Iraqi Christians Return to Church Damaged by ISIS
There were gasps, followed by tears at a small church in northern Iraq as a group of Christians returned to their parish Sunday to find that everything had been destroyed, including the statue of the Virgin Mary which Islamic State terrorist group (ISIS/ Daesh / ISIL / IS) militants had decapitated before they left.
Keramlis, a Christian town on the Nineveh plains in northern Iraq, fell to the ISIS in August 2014, two months after the extremist group took Iraq's second city of Mosul and surrounding areas, sending most of its inhabitants fleeing.
The town was liberated around three weeks ago as part of the push for Mosul, but most of its homes have been destroyed in the process.
Many residents of Keramlis, an ancient Assyrian town less than 18 miles (29 kilometers) southeast of Mosul, now live in camps in Iraq's Kurdish region.
Hundreds of others fled to neighboring countries, Europe, the United States and further afield.
Some of those returned Sunday to attend a service in their hometown, and check on their homes.
Emotions ran high when the church bell tolled for the first time in more than two years, but standing amid the ruins of their church, few could summon up hope for the future.
"It was amazing, I got goose bumps.
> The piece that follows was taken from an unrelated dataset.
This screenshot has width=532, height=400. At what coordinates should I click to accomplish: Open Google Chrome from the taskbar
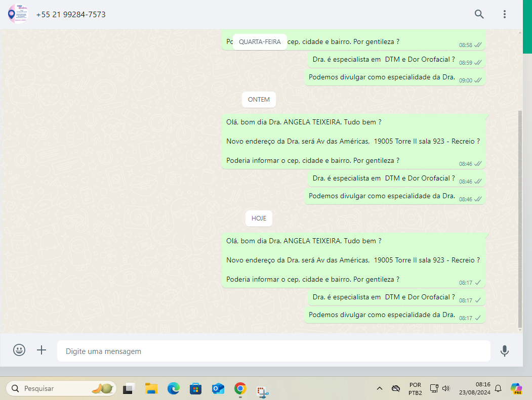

The bell for us means a great deal," said Sahir Shamoun, an athletics teacher who drove four hours with his wife from Zakho, near the Turkish border, to check on their home Sunday.
Prayers were held under the watchful eyes of armed Assyrian Christian militiamen, known as the Nineveh Plain Protection Units, or NPU.
Christians once constituted a sizeable minority in Iraq, but their numbers have dwindled since the 2003 US-led invasion as many have emigrated to the West to escape violence.